Na zijn schooltijd werd William door zijn vader gedwongen, rechten te studeren, zodat hij diens opvolger in de advocatenpraktijk kon worden. Maar hij zocht liever literaire kringen op, schreef al bijdragen voor het bekende literaire blad The London Magazine, en leerde zo Charles Lamb kennen. Deze dichter en essayist was bevriend met grote schrijvers als Samuel Taylor Coleridge, Robert Southey en William Wordsworth. In 1822 maakte William een reisje naar Edinburgh in Schotland om een 5 jaar oudere jeugdvriend, James Crossley, op te zoeken. Deze Crossley, die net als William advocaat moest worden, maar meer in literatuur geïnteresseerd was, werd later berucht omdat hij een vervalsing publiceerde, die voor een origineel werk van de 17e-eeuwse geleerde Thomas Browne over mummies moest doorgaan. Crossley bezat een enorme bibliotheek waar William Ainsworth naar hartenlust in kon lezen.

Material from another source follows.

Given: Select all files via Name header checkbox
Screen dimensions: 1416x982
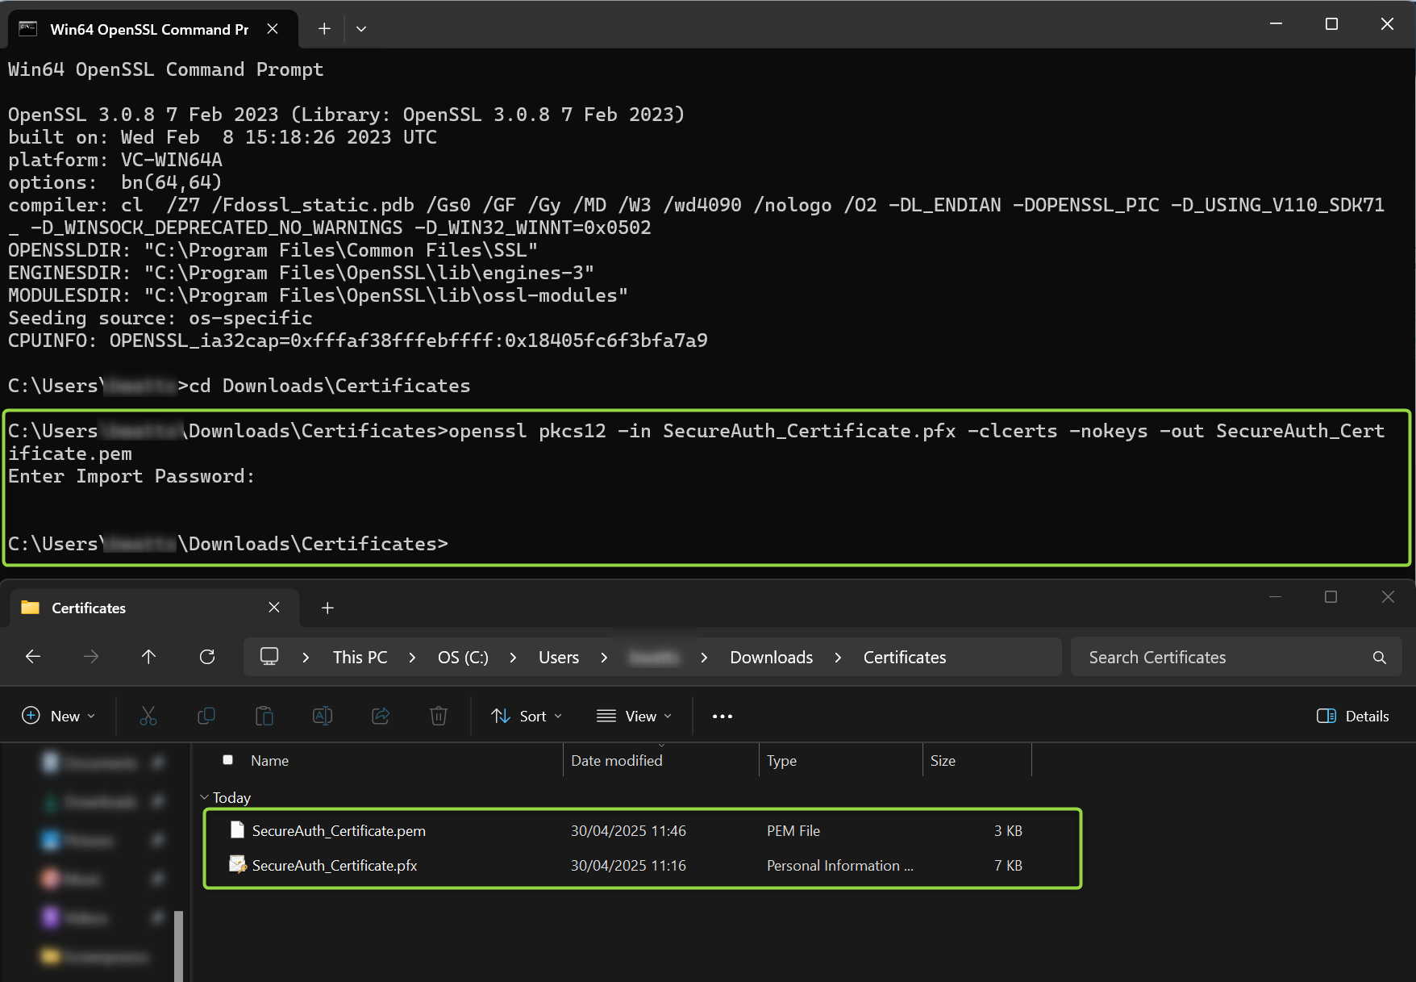Looking at the screenshot, I should 228,759.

Crossley zorgde ervoor, dat William Ainsworth in contact kwam met William Blackwood, de eigenaar van het invloedrijke maandblad Blackwood's Magazine. Toen William Ainsworths vader in 1824 overleed, moest William zijn rechtenstudie weer oppakken, en vertrok daartoe naar Londen. Tussendoor bleef hij gedichten schrijven, en onderhield het contact met Lamb. Hij raakte bevriend met de eigenaar van het operagebouw aan Haymarket (tegenwoordig Her Majesty's Theatre) in Westminster, John Ebers. Begin 1826 raakte William Ainsworth verliefd op diens dochter Fanny. In oktober 1826 trouwde hij met haar. Uit het huwelijk werden drie dochters geboren. William verkocht het aandeel in zijn vaders advocatenkantoor en kocht zich in in de zaken van zijn schoonvader (met wie het in 1829 tot een financiële breuk kwam). Via de connecties van Ebers was hij in de gelegenheid, in 1828 Walter Scott te ontmoeten. In deze tijd begon hij ook aan zijn eerste belangrijke roman, Rookwood. In 1829-1834 moest Ainsworth tijdelijk weer fulltime als advocaat werken. Zijn schoonfamilie, die hem bij zijn huwelijk al geen bruidsschat kon betalen, was zo goed als failliet, en er moest in het gezin met drie kinderen brood op de plank komen. Toch kon hij daartussendoor nog gaan werken voor het in 1830 opgerichte literaire tijdschrift Fraser's Magazine. Ainsworths vrouw en kinderen bleven bij hun schoonouders in Manchester, en William zelf verbleef meestal in Kensal Lodge en in Londen.

In april 1834 volgde Ainsworths grote doorbraak toen Rookwood werd uitgegeven. Het boek verscheen bij de uitgever Richard Bentley, en was voorzien van illustraties door de beroemde George Cruikshank. Dit boek was een bestseller en beleefde al snel diverse herdrukken. Hierdoor kon Ainsworth zich een luxueuzer privé-leven veroorloven. Hij verkreeg toegang tot de literaire salon van Marguerite Gardiner, gravin van Blessington, een kennis van Lord Byron. Over haar wordt verteld, dat in haar salon beroemdheden als Hans Christian Andersen en Charles Dickens elkaar leerden kennen.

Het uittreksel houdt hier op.